When the relatively unknown Aussie Hugh Jackman landed a role in the 2000 superhero film X-Men, playing sideburn-sporting mutant Wolverine, he couldn't have predicted the fame that would follow. Nearly two decades on and the former jobbing actor is one of the biggest stars on the planet, with an Oscar nomination (for 2012's Les Miserables), a star on the Hollywood Walk of Fame, and 9.9 million Instagram followers.
"I owe it a lot," admits Jackman, who prior to playing claw-wielding, brooding Wolverine had been performing on the West End stage as chipper Oklahoma! cowboy Curly McLain. "There were 50 people in the hallway who looked exactly like me, all reading their lines, going in and doing auditions," he recalls of the career-changing casting. "But even though I was in a big movie, everyone thought it was going to fail... The moment the movie came out, everything changed."
Jackman went on to appear in high-profile romcoms and dramas (including Baz Luhrmann's western epic Australia), but X-Men's muscle-bound mutant was the role he returned to again and again - perhaps because he never felt he'd "fully cracked it".
This year, the 48-year-old is back for his ninth and final Wolverine outing in Logan (the name Wolverine is commonly known by), and the pressure was on to do his alter ego justice.
"Knowing it was the last time, I wanted to get it right, I wanted to make the definitive movie about this character," says the affable star.
"I rang director and writer]Jim Mangold, my friend, and we set about doing it. I didn't think the studio would say yes to our idea, but lo and behold, they did. So I'm very proud of the movie and it means a lot to me."
The new film is set more than 50 years after 2014's X-Men: Days Of Future Past, and sees Logan in a weakened state, caring for frail Professor Charles Xavier (Patrick Stewart), and sheltering from a world which believes mutants no longer exist.
Logan also finds himself the extremely reluctant guardian of a young girl, Laura (newcomer Dafne Keen), who can spring sharp claws just like his from her hands and feet, and is on the run from a sinister geneticist (Richard E. Grant).
As something of a surrogate father to Laura, and a prodigal son to Xavier, the film is more about Logan's humanity than his superpowers, Jackman notes: "In exploring this character for the last time, I wanted to get to the heart of who that human was, more than what his claws can do."
What does he make of his reputation as 'Nicest Man in Hollywood'?
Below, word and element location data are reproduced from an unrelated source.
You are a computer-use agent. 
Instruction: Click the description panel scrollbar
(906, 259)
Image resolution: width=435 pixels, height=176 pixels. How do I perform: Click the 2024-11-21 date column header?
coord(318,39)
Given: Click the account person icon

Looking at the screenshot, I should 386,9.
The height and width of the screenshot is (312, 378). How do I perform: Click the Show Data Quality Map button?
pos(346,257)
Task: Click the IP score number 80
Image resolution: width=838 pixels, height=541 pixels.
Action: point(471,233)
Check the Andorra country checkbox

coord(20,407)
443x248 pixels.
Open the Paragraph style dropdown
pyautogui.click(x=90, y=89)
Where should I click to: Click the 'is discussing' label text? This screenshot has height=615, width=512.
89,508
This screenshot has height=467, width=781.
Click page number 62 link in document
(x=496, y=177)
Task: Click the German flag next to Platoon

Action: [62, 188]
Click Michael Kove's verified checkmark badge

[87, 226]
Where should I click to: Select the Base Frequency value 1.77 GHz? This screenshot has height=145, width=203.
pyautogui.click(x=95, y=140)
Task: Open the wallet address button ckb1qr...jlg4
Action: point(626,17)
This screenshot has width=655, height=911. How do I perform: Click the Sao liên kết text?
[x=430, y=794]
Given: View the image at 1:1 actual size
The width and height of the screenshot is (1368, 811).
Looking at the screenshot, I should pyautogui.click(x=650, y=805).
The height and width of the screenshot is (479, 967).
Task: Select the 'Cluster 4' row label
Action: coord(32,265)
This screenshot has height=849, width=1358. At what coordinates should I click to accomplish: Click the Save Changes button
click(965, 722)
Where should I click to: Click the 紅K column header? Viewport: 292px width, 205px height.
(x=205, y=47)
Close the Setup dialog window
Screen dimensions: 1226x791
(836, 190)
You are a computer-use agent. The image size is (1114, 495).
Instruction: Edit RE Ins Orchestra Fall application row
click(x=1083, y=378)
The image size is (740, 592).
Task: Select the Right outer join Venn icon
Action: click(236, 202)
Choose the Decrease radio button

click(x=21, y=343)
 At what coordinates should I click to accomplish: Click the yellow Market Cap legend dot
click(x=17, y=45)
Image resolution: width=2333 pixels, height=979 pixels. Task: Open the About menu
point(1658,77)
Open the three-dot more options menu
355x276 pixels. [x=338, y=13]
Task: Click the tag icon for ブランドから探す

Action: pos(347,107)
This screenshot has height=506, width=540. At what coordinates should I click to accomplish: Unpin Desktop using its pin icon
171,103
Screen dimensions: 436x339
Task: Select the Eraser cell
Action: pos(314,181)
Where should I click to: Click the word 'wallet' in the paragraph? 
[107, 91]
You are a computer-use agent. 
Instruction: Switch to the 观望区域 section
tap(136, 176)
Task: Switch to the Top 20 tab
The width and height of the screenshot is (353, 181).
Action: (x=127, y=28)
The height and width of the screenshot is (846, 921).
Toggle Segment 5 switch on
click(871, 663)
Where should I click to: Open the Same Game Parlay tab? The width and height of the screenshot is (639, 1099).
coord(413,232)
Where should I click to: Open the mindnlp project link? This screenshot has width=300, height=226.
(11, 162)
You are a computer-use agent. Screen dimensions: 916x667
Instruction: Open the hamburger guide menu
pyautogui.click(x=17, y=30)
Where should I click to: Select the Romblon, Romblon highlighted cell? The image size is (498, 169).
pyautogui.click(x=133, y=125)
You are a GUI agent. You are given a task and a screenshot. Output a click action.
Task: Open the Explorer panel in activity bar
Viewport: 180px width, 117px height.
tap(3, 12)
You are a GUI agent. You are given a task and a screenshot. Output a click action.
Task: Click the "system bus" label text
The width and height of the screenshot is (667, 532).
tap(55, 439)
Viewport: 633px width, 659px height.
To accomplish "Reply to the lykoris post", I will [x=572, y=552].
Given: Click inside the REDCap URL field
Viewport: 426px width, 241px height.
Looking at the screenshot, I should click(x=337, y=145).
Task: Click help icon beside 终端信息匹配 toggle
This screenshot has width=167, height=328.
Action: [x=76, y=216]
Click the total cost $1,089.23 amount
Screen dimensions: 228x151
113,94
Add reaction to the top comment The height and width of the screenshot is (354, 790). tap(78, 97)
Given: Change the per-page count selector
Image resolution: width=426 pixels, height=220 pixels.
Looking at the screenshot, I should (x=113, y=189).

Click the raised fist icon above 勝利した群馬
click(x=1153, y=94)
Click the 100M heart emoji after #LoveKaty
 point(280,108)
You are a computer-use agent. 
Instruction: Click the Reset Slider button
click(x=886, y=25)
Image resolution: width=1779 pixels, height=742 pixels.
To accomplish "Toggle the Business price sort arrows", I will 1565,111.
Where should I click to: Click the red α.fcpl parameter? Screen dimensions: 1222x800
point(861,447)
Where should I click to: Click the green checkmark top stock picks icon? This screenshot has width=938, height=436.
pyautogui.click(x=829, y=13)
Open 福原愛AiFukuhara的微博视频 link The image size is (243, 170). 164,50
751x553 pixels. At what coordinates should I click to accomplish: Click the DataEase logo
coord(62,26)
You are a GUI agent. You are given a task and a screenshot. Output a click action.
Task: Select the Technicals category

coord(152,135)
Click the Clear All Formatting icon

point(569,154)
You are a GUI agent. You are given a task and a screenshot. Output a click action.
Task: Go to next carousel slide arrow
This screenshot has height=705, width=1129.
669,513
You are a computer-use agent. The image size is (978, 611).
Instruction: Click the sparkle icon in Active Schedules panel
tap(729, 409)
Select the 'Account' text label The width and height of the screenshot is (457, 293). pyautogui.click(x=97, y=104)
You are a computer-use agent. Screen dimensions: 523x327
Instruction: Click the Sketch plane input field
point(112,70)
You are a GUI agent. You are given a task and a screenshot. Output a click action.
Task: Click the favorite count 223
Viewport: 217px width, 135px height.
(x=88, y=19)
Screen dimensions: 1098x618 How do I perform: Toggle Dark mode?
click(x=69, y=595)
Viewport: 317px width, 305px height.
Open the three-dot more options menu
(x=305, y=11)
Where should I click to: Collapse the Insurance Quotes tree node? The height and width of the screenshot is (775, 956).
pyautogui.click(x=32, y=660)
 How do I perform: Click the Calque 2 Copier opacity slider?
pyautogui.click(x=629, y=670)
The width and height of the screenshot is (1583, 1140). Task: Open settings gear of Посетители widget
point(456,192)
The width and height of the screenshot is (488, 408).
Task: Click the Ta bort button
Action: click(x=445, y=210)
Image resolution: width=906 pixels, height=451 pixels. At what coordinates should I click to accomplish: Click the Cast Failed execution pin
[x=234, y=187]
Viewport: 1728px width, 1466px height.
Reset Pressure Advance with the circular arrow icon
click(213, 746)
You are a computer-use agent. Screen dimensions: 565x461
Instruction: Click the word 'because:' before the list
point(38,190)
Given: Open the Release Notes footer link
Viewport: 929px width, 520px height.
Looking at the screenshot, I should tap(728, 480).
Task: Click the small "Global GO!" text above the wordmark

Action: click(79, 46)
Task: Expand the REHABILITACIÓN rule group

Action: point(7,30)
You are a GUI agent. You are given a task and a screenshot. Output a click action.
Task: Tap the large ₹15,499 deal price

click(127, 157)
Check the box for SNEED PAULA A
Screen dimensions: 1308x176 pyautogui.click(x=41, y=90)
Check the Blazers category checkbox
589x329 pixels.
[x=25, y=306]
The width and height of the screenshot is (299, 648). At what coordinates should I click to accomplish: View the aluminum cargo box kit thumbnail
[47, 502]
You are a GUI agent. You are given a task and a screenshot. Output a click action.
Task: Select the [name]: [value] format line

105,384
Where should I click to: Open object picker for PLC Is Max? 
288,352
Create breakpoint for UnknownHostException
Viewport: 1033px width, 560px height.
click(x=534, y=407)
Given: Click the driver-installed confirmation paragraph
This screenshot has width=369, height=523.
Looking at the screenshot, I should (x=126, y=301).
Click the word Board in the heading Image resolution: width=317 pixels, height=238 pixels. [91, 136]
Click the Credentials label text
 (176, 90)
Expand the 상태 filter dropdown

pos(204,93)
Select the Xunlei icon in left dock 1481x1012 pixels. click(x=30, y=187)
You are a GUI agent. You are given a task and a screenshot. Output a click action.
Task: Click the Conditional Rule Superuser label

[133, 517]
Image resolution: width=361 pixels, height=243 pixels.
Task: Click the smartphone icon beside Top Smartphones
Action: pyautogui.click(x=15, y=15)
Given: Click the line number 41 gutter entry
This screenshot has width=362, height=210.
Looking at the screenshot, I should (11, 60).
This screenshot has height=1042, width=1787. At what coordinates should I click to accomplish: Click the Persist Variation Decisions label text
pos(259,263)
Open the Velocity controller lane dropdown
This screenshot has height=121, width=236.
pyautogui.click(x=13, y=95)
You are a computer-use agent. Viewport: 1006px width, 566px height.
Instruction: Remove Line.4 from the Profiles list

"Could you tell my kids [Oscar and Ava] that? Because I'm the strict guy at home. I'm 'Strict Dad'," Jackman retorts, laughing.
Has he ever done anything really nasty? "Oh jeez," he says, racking his brains. "Well I played rugby for many years, so it was sanctioned, some of the stuff I was doing. What happens in the ruck, stays in the ruck, shall we say..."
He admits revisiting Wolverine for the final time was an emotional experience - a sentiment shared by Stewart, who has revealed that both he and Jackman were reduced to tears at a screening in Berlin.
"There was a moment that I came to terms with the fact this was my last one," says Jackman. "I love this character, and he's been amazing to me."
The now clean-shaven star was less upset to bid farewell to those bushy sideburns, however.
"I'm a typical guy - I was like, 'So I don't have to shave that area for six months? I'm in!' But they do look kind of ridiculous when you're walking around the street, and I get recognised more when I have them. So I'm happy not to have them," he explains. "My wife (actress Deborra-Lee Furness) really doesn't miss them. She's totally happy with them being gone!"
It was Furness, who Jackman wed in 1996, who encouraged him to get a mole on his nose checked out in 2013. It turned out to be basal cell carcinoma, a common form of skin cancer that is rarely life-threatening.
Today, he's sporting a dressing on his nose after having his sixth removed - and is keen to spread the word about staying safe in the sun.
"I figured this is an opportunity to remind people around the world to get check-ups and wear sunscreen," he explains. "All skin cancer appears about 30 years after the damage, so when you're young and you're out there on the beach and you think, 'Nothing's going to happen to me', hopefully they'll think, 'Oh maybe when I'm 48 I'll be like that Hugh Jackman guy'. Just wear sunscreen, it's so easy.
"Other people go through cancer treatment where it is life-threatening; this hasn't been that," he stresses, and after a pause, adds: "I'm fully aware that at some point, we're all going to die, and I think you need to make the most of life. You need to take risks, you need to find a way to be at peace and love your life and make the most of it.
"No one's taught me [that] more than my wife; if there's someone who makes the most of life, it's my wife, I've learnt that from her."
He extends this 'making the most' approach to work.
"Hard work is great. I love hard work. It means you're challenging yourself, you're growing, if things are difficult, it means you're pushing yourself. Those are all signs I look for in a project.
"Now as I sit here, it's all the more gratifying and satisfying," says Jackman. "I've never worked harder than I have in this movie, but I've never been more satisfied."